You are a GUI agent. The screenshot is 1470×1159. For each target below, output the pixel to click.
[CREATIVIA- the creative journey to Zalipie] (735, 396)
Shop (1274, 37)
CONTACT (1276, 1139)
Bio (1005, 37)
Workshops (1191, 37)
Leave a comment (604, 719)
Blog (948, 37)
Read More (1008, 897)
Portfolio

========

The complete data above is to be written out again as it stands.

You are a GUI agent. The screenshot is 1470×1159. For each target below, output the pixel to click.
[CREATIVIA- the creative journey to Zalipie] (735, 396)
Shop (1274, 37)
CONTACT (1276, 1139)
Bio (1005, 37)
Workshops (1191, 37)
Leave a comment (604, 719)
Blog (948, 37)
Read More (1008, 897)
Portfolio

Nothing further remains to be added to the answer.